LATE APPLICATION TO AMEND DEFENCE RIGHTFULLY REFUSED: LATE APPLICATION TO AMEND NOTICE OF APPEAL ALSO GOT THE BARNSLEY CHOP

In First Tower Trustees Ltd & Anor v CDS (Superstores International) Ltd [2018] EWCA Civ 1396 the Court of Appeal upheld a decision by the trial judge to refuse a late amendment to the defence.  An application to amend the Notice of Appeal was also refused.

” I do not consider that it is a fair criticism of the judge that he assessed damages in the way in which he had been invited to assess them without dissent on behalf of the landlords.”

THE CASE

The claimants brought an action alleging misrepresentation when certain leases were taken out in premises in Barnsley. The premises were contaminated with asbestos, information that the defendant failed to pass on when specific enquiries were made.  At trial no one gave evidence for the defendant and the claimants obtained judgment and damages for £1.4 million. The defendants appealed.

THE APPLICATION TO AMEND

At the initial trial the defendants made an application to amend  their defence. This was heard on the morning of the trial. The trial judge refused that application. The Court of Appeal upheld that decision to refuse to amend.

“Amendments
    1. I will deal first with the proposed amendments. The first of these concerns the judge’s refusal to permit the landlords to amend their statement of case to plead reliance on Article 32 of the Trusts (Jersey) Law 1984. The argument is that Article 32 would limit the landlords’ liability to the value of the assets of the Barnsley Unit Trust which they say is insolvent. It must be said at once that if permission to appeal were to be granted on this point, it would be an appeal against a case management decision by the trial judge. In Mitchell v News Group Newspapers Ltd [2013] EWCA Civ 1537[2014] 1 WLR 795, at [52], this court said:
“We start by reiterating a point that has been made before, namely that this court will not lightly interfere with a case management decision. In Mannion v Ginty [2012] EWCA Civ 1667 at [18] Lewison LJ said: ‘it has been said more than once in this court, it is vital for the Court of Appeal to uphold robust fair case management decisions made by first instance judges.'”

▶ Stored data:
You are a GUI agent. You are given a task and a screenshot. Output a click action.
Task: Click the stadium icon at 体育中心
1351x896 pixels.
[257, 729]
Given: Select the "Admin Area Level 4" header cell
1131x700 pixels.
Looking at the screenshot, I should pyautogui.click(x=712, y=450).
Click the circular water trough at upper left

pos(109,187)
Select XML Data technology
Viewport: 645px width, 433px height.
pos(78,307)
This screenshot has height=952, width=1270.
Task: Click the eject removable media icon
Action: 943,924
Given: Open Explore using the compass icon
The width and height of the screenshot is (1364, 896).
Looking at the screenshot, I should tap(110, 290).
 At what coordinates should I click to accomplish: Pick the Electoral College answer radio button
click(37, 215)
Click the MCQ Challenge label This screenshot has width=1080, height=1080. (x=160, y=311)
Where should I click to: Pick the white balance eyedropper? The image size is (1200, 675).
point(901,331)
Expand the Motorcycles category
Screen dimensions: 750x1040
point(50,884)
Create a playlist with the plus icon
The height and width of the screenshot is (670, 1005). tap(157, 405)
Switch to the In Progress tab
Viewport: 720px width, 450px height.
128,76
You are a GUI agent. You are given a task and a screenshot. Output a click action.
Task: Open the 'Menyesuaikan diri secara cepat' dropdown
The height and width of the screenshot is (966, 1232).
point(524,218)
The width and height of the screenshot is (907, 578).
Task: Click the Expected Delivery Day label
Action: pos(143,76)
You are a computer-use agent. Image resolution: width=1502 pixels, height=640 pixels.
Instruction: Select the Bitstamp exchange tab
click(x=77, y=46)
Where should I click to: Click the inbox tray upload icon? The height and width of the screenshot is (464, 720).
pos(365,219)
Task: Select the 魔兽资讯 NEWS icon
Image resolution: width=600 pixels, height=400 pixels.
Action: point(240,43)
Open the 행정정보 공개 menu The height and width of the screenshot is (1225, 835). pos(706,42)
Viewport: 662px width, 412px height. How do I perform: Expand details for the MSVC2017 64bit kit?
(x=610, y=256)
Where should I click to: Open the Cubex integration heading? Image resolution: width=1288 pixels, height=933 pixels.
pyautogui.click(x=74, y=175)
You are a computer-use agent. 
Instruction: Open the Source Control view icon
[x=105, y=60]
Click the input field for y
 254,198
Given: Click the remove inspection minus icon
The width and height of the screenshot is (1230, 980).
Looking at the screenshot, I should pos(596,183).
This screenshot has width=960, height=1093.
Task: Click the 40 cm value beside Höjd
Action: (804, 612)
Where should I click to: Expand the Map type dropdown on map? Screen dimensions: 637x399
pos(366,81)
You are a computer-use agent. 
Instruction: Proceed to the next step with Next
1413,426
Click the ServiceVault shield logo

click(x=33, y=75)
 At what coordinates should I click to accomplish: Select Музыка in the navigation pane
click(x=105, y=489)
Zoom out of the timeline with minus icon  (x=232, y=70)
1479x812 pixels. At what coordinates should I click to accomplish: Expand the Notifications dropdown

▶ What to do:
[A] In the case note on the Barnsley lease appeal, what amount of damages did the claimants obtain at trial?
[B] In the records, reproduce the lines from the one containing "Where should I click to: Expand" up to and including the one containing "click(x=33, y=75)", substituting "Layer type" for "Map type" and leaving everything else unchanged.

▶ Task-by-task solutions:
[A] £1.4 million

[B]
Where should I click to: Expand the Layer type dropdown on map? Screen dimensions: 637x399
pos(366,81)
You are a computer-use agent. 
Instruction: Proceed to the next step with Next
1413,426
Click the ServiceVault shield logo

click(x=33, y=75)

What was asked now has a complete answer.